A majority of the US public supports defending Taiwan if China invades, according to a US think tank poll released on Thursday.
The Chicago Council on Global Affairs survey, conducted by US research firm Ipsos, showed that 52 percent of the US public support using US troops to defend Taiwan if China invades, the highest level of support recorded since the survey first included the question in 1982.
Sixty percent of Republicans surveyed favored the use of US troops to defend Taiwan, compared with 50 percent of Democrats and 49 percent of independents, the poll showed.
The survey found that 53 percent of Americans support signing a formal alliance with Taiwan, while 46 percent believe in explicitly committing to defend Taiwan if China invades, it said.
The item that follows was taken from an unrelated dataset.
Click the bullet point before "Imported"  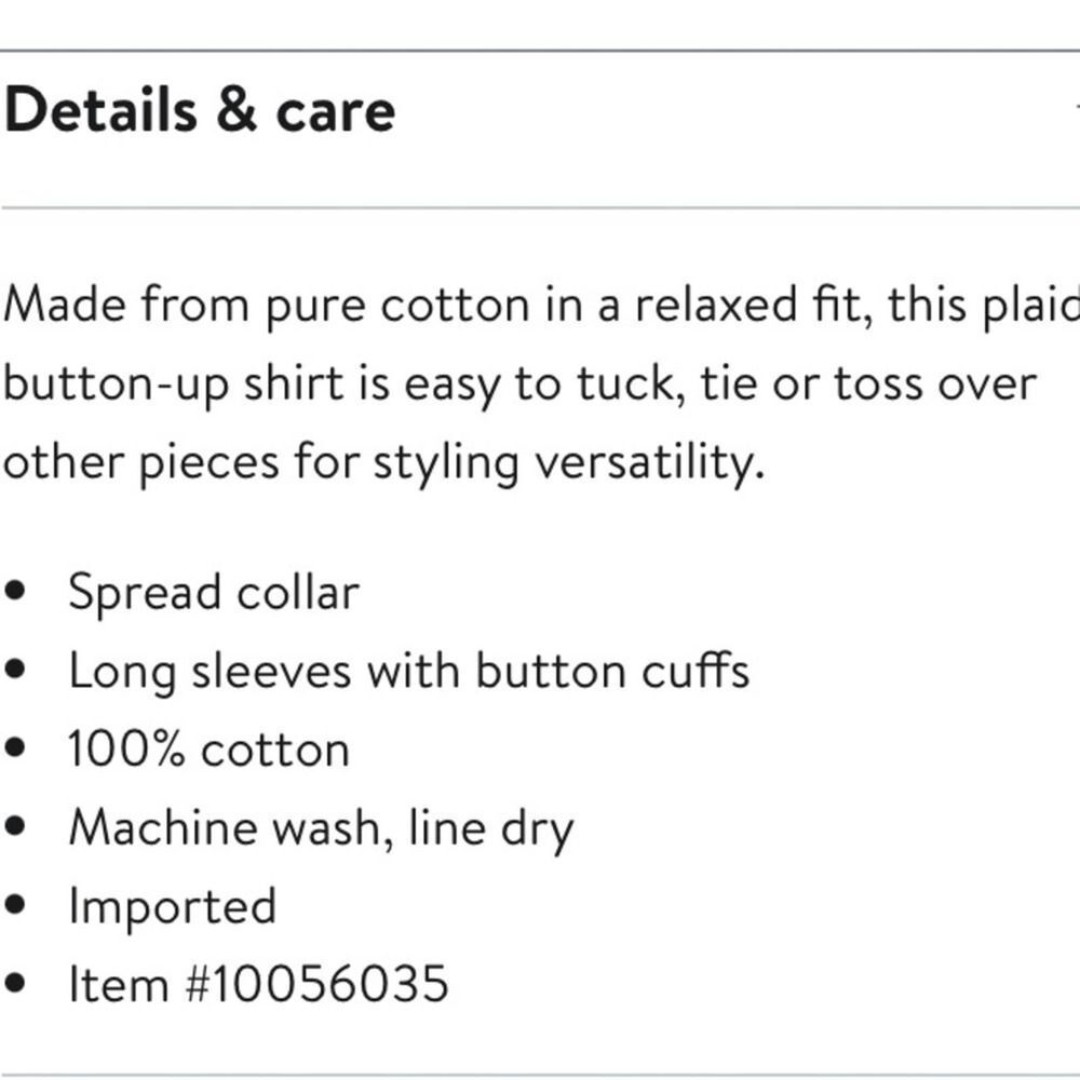point(16,907)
The poll showed that 69 percent of the US public believes that the US should recognize Taiwan as an independent country, 65 percent agree that Washington should help Taiwan join international organizations and 57 percent favor the US signing a free-trade agreement with Taiwan.
The US is divided over arms sales to Taiwan, with 50 percent of the public supporting the sale of arms and military equipment to the country, while 47 percent said they were against it, the poll showed.
“Distrust of China is a significant factor in US public support for Taiwan,” the council said.
It said that “US officials often refer to Taiwan as a valued partner in the region,” adding that “the public’s views are broadly similar.”
The poll showed that 30 percent of the US public see Taiwan as an ally or necessary partner, while 32 percent see China as a rival and 29 percent see it as an adversary.
The survey, conducted from July 7 to July 26, had 2,086 valid responses from adults living in the US with a margin of error of 2.33 percentage points.